Алевтина посмотрела на него через плечо и немного цинично усмехнулась.
— Шабарин довольно открыто оказывал мне знаки внимания, и в банке об этом знали, мы там и познакомились. Сейчас я даже думаю, что сделал он это специально.
— Я с ним ещё разберусь! — пообещал Иван.
— По большому счету теперь это совсем не важно. Мне четко обрисовали все возможные перспективы, вплоть до уголовного преследования, если я вздумаю артачиться и что-то доказывать. А так всё довольно не плохо закончилось: мне выплатили выходное пособие за два месяца, и я вернулась сюда.
— И?..
— И спустя месяц узнала, что беременна. Честно говоря, я долго думала и далеко не сразу решила рассказать тебе. На пятом месяце приезжала даже в Москву, почти целый день в холе вашего офиса проторчала, всё ждала, пока твоя сопровождающая секретарша спустится, как обещала, но она вместо этого телефон отключила, а других контактов не было. Голова закружилась, и меня на скорой увезли, — Островская говорила вроде спокойно, но между тем невысказанная горечь сквозила в каждом её слове.
— Я не знал…
— Понимаю. После моей выписки ты уже уехал. Потом было как-то не до этого: роды, крошечный Сенька… А после твоей свадьбы я и вовсе решила, что видимо не судьба и нечего в чужую семью лезть. Мы друг другу ничего не обещали, так что всё честно.
— Честно?! — зло усмехнулся Ринберг. — По-твоему столько лет одной тащить на себе ребёнка — это честно? Что тебе мешало сказать про сына, когда мы снова встретились?

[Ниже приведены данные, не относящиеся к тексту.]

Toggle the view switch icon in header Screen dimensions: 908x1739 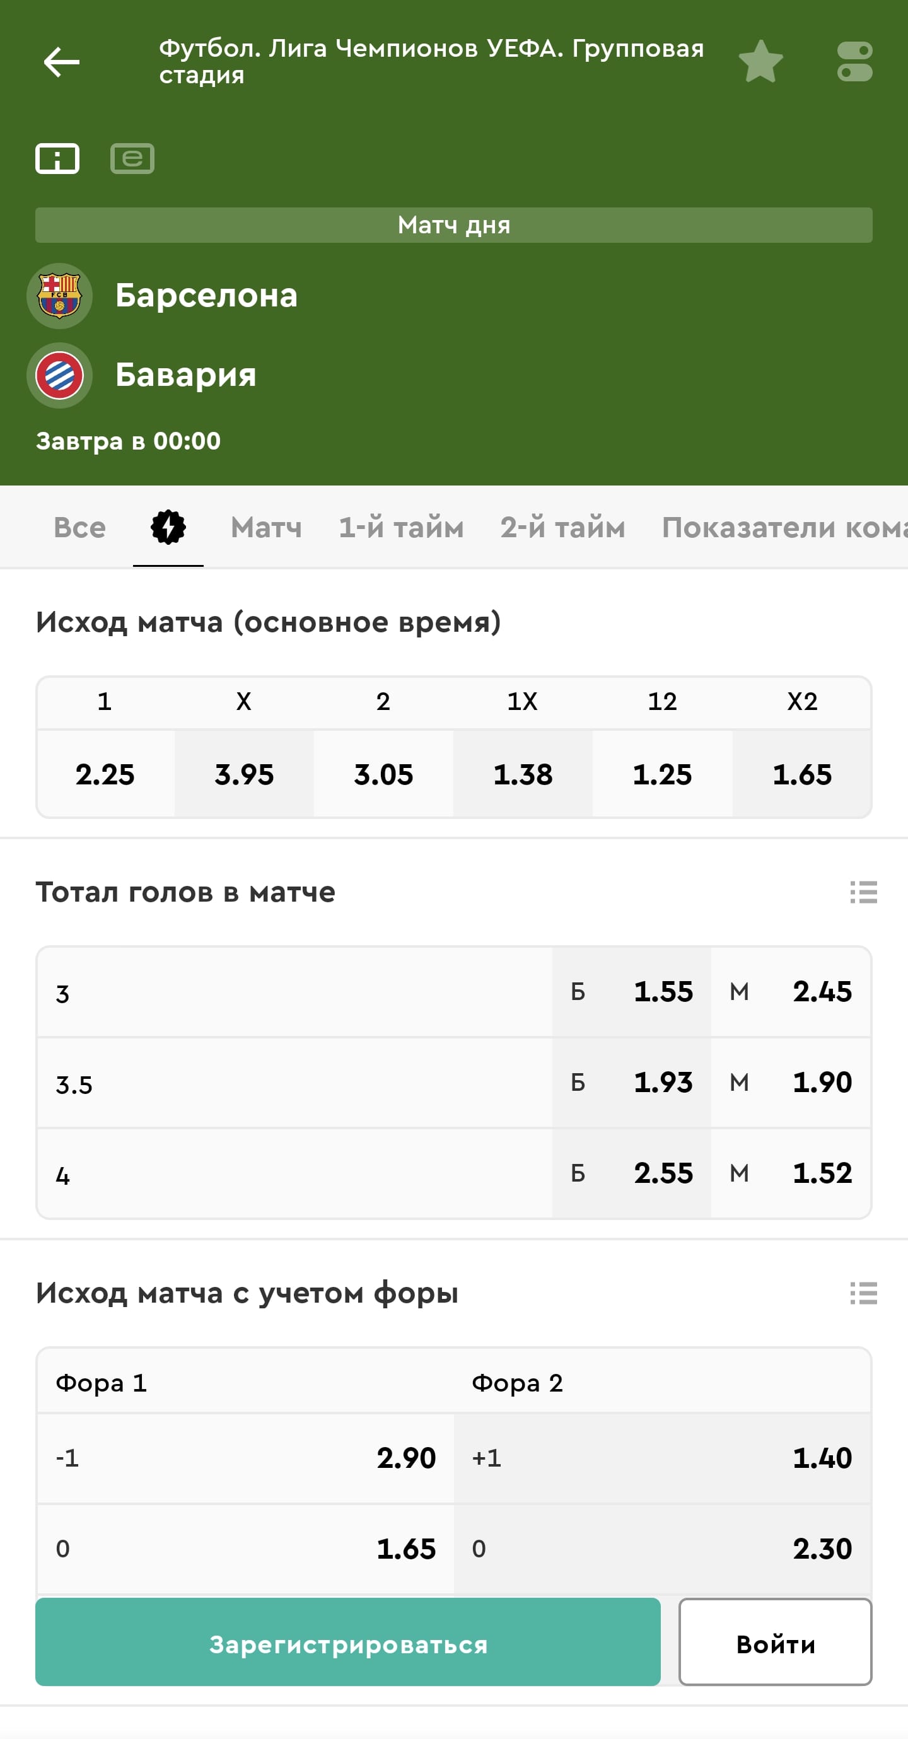coord(854,62)
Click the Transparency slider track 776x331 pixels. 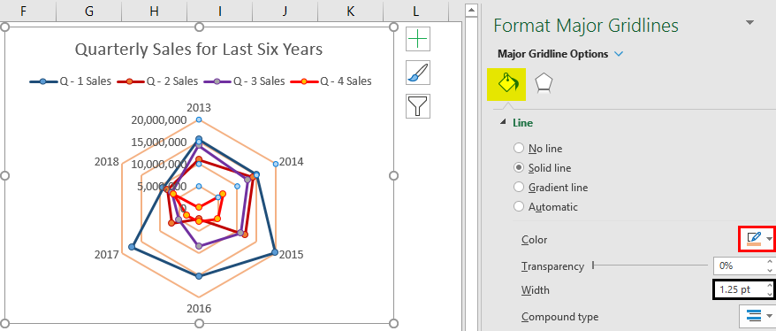pyautogui.click(x=650, y=266)
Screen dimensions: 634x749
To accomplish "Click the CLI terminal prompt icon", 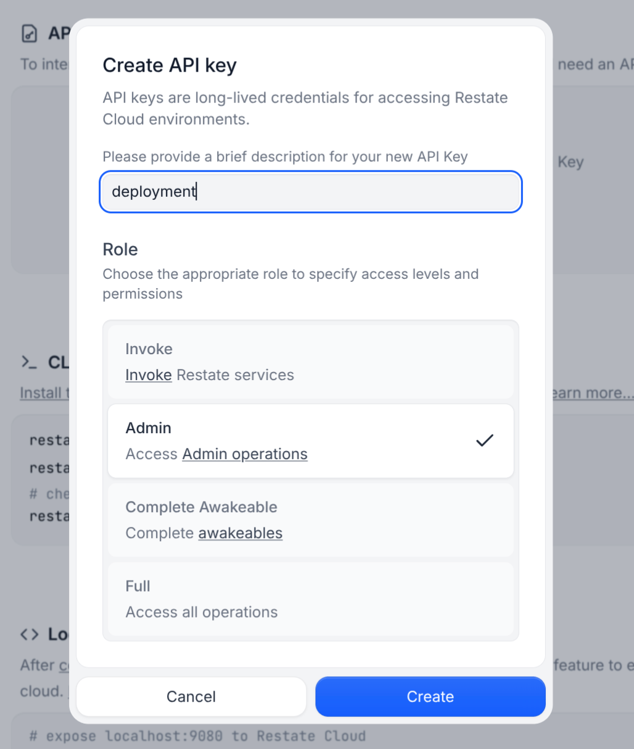I will 29,362.
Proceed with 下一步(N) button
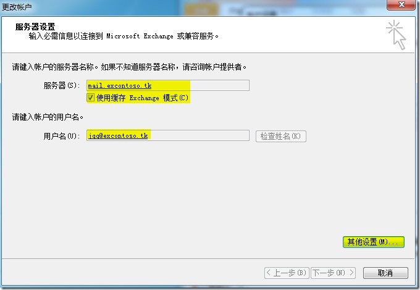Screen dimensions: 420x290 tap(333, 273)
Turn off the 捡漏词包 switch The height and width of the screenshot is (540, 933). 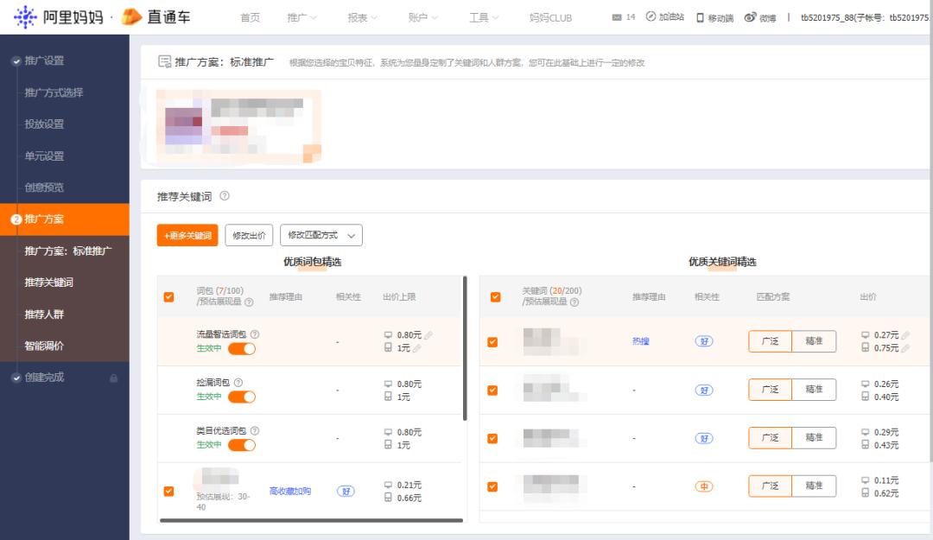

— И как же ты себе это представляешь? — не осталась в долгу Алевтина. — Здравствуйте, Иван Соломонович! Как у вас с памятью? Хорошо? А помните, как мы с вами переспали лет семь назад? Так вот у вас сын есть.

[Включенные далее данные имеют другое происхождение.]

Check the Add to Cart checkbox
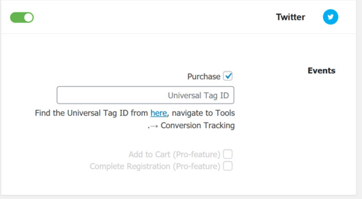 point(228,154)
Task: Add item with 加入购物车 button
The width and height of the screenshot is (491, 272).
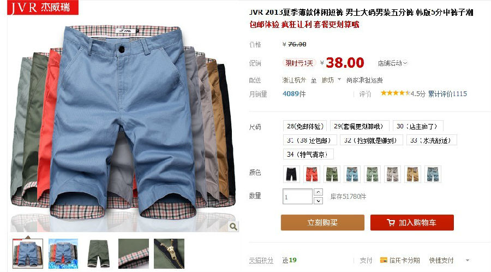Action: [x=412, y=222]
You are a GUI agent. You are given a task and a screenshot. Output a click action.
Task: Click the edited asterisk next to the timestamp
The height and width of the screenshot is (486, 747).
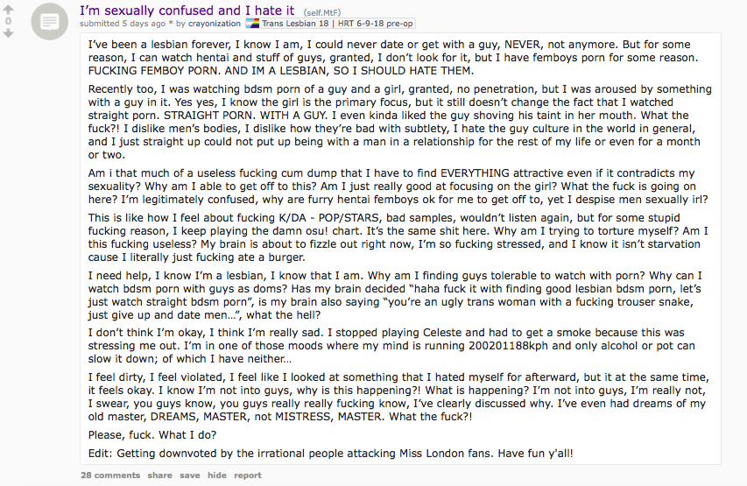[x=171, y=24]
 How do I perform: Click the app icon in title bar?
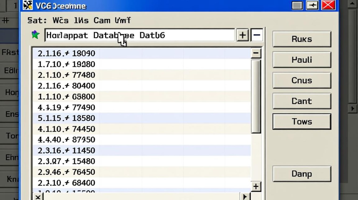(x=28, y=6)
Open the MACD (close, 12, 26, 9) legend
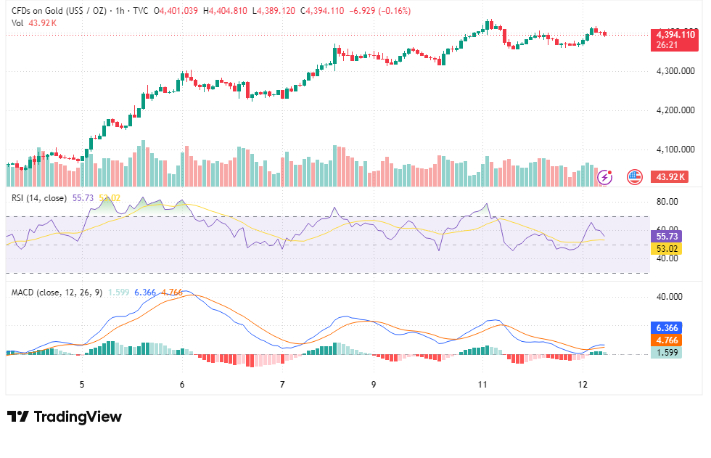The width and height of the screenshot is (711, 458). [57, 293]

— Аля, какая ты у меня всё-таки дурочка, хоть и очень умная.
— У тебя? — Островская даже села на прежнее место от неожиданности.
— Да, у меня, только так и никак иначе, — Иван пересел на сторону девушки, притянул её к себе и поцеловал так жадно и настойчиво, будто от этого зависела вся его дальнейшая жизнь. А, может быть, так оно и было.
И пусть прошедших лет не вернуть, но это его женщина, его сын, его семья. Теперь он уж точно их никуда не отпустит, а всё остальное можно решить.